[Opening Supplied data section]

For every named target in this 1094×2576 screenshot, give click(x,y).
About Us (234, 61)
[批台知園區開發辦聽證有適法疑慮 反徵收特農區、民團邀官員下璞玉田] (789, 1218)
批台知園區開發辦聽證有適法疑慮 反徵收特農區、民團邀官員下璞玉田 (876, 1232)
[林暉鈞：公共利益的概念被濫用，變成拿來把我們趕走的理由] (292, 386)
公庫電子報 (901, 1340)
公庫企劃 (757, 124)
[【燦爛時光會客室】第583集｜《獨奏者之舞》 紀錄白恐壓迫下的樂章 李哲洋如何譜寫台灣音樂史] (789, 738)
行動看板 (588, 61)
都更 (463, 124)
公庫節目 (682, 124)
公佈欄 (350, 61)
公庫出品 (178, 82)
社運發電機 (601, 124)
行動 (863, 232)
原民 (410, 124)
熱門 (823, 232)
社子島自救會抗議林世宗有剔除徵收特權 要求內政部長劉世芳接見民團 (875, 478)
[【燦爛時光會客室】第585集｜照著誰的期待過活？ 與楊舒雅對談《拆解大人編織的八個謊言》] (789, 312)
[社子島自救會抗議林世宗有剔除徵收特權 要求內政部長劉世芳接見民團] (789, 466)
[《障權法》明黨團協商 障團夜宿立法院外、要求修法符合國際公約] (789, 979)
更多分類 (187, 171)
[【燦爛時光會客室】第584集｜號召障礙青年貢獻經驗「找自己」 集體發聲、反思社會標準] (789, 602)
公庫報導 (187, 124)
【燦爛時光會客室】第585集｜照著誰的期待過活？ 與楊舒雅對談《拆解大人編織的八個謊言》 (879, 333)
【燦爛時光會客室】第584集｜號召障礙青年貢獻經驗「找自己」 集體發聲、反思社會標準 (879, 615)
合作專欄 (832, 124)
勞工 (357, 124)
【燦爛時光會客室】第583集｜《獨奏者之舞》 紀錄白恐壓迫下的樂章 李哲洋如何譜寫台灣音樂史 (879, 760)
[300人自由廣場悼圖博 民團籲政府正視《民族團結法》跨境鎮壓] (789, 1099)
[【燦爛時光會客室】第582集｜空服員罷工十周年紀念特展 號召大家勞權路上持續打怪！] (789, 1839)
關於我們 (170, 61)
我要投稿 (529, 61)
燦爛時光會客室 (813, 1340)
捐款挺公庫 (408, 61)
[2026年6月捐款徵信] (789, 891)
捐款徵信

[Closing Supplied data section]

The word "反徵收特農區" appears in some of the lines above. Copy those lines.

## Solution to the problem
[批台知園區開發辦聽證有適法疑慮 反徵收特農區、民團邀官員下璞玉田] (789, 1218)
批台知園區開發辦聽證有適法疑慮 反徵收特農區、民團邀官員下璞玉田 (876, 1232)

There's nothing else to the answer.